Un secondo studio, pubblicato mercoledì sulla rivista Science Advances, conferma che le altezze estreme del mare sono legate al cambiamento climatico: tra il 2000 e il 2018, circa il 58 per cento dei giorni con grandi inondazioni è riconducibile al riscaldamento globale. Secondo lo stesso lavoro, dagli anni Settanta il cambiamento climatico ha quasi triplicato in media il numero di giorni in cui il mare supera le soglie di inondazione estrema.
«In sostanza, oggi ogni inondazione costiera porta l’impronta dell’uomo attraverso il cambiamento climatico», afferma Ben Strauss, capo scienziato di Climate Central e coautore dello studio su Science Advances. «Senza quella quota aggiuntiva di innalzamento del mare causata dal riscaldamento globale, la maggior parte di questi eventi non avrebbe raggiunto la soglia di alluvione».
La combustione dei combustibili fossili, «fattore dominante» nell’innalzamento del livello del mare
La ricerca pubblicata su Nature Climate Change non ha analizzato nel dettaglio i singoli fattori umani, spiega il principale autore Sönke Dangendorf, ma sottolinea che i gas serra – prodotti dalla combustione di combustibili fossili come petrolio, gas e carbone – sono di gran lunga i più rilevanti.
«Dagli anni Settanta è di gran lunga il fattore dominante e, naturalmente, non è una buona notizia», osserva Dangendorf, che è anche professore associato alla Tulane University.
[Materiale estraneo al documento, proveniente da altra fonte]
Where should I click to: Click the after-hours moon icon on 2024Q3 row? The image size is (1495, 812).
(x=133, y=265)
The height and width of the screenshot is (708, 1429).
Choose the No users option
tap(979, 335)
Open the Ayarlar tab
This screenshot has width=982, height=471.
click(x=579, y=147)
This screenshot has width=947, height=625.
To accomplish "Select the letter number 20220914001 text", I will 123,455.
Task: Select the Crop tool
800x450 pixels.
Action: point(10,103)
A suo avviso la minaccia è in crescita e le comunità devono fare di più per prepararsi.
Jeff Williams, oceanografo in pensione dell’United States Geological Survey che non ha partecipato a nessuno dei due studi, afferma che queste ricerche dimostrano come i pianificatori debbano tenere conto delle minacce crescenti. Devono anche valutare quanti fondi serviranno per rafforzare le difese costiere, aggiunge, e decidere chi dovrà pagarli.
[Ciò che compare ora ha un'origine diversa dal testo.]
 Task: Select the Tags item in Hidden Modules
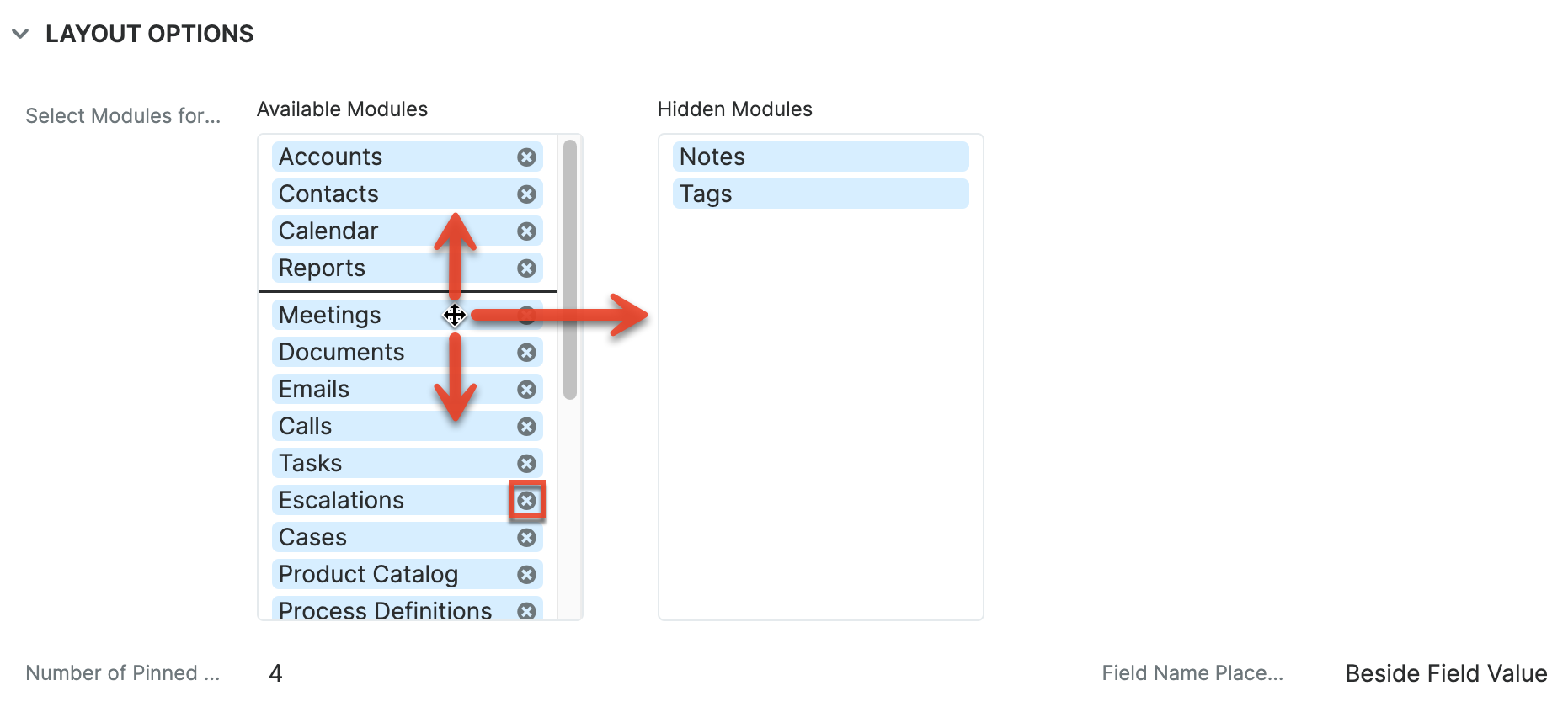pos(820,194)
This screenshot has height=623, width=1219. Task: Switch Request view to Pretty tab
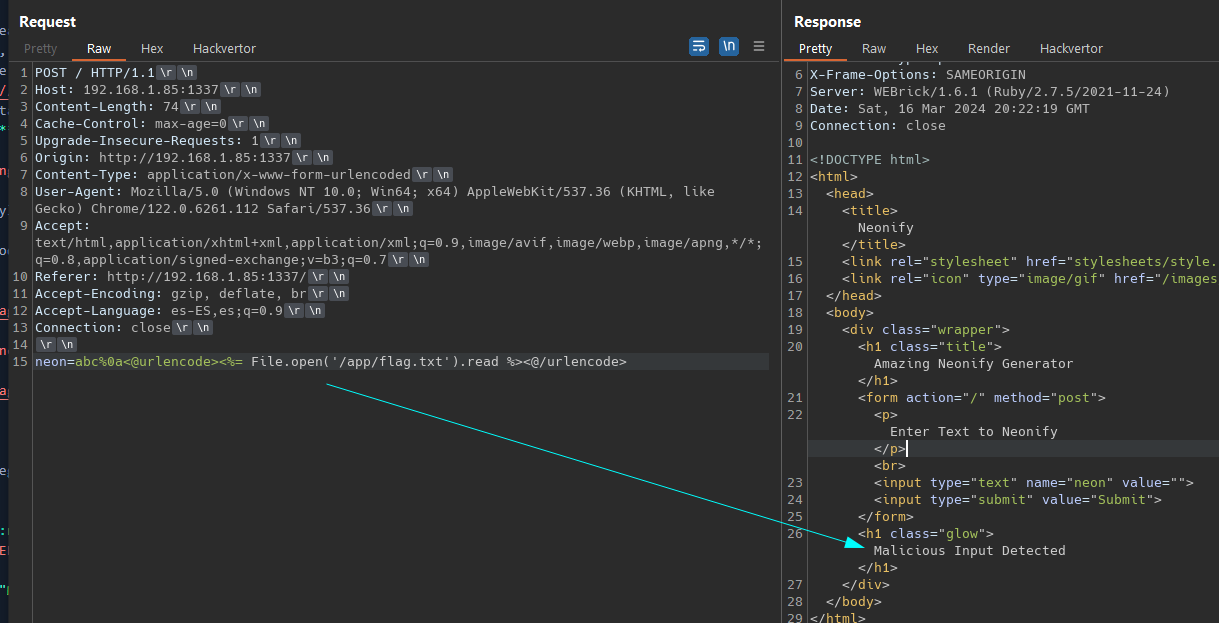coord(41,49)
Le attuali opere di protezione di New Orleans, negli Stati Uniti, «probabilmente non saranno più adeguate oltre i prossimi due decenni», avverte Williams.
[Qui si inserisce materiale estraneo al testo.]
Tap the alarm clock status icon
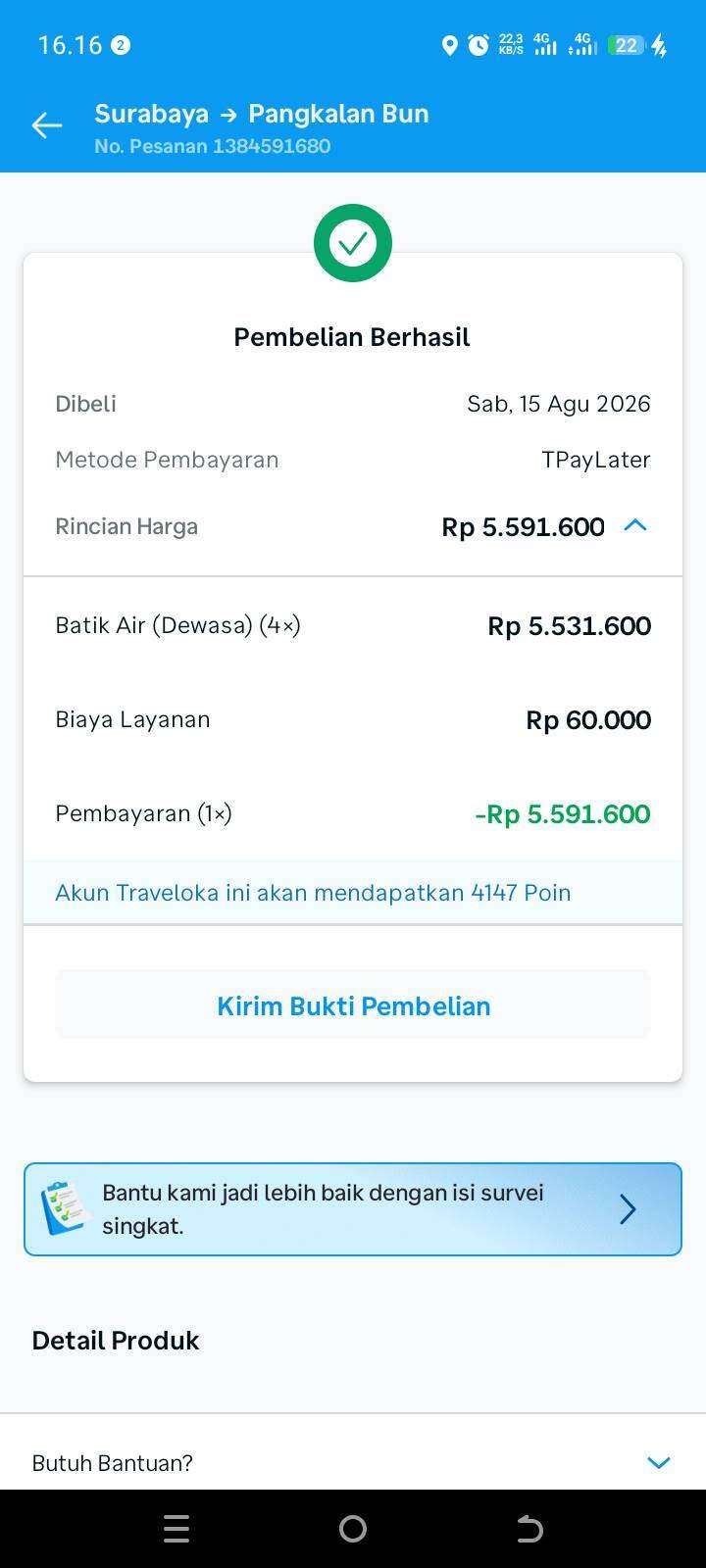[479, 45]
In tutto il mondo i Paesi ricorrono sempre più alle energie rinnovabili, come il solare e l’eolico. Lo scorso anno, la produzione di energia pulita ha superato la crescita complessiva della domanda globale di elettricità e, per la prima volta, la quota delle rinnovabili ha superato un terzo del mix elettrico mondiale.
Perfino negli Stati Uniti, dove l’amministrazione Trump ha sostenuto i combustibili fossili, il solare continua a crescere mentre il carbone è in declino. Per questo, gli scienziati hanno affermato di recente che il mondo non è più sulla traiettoria dello scenario peggiore di riscaldamento, ma non è neppure su quella dello scenario migliore.
«Gli effetti, anche di un innalzamento relativamente contenuto del livello del mare, possono essere molto pesanti per le nostre coste», sottolinea Dangendorf, l’autore della Tulane University.
«C’è però un aspetto positivo, perché abbiamo il controllo su quanto emettiamo, giusto?» aggiunge. «Possiamo quindi fermare, almeno in parte, questa tendenza».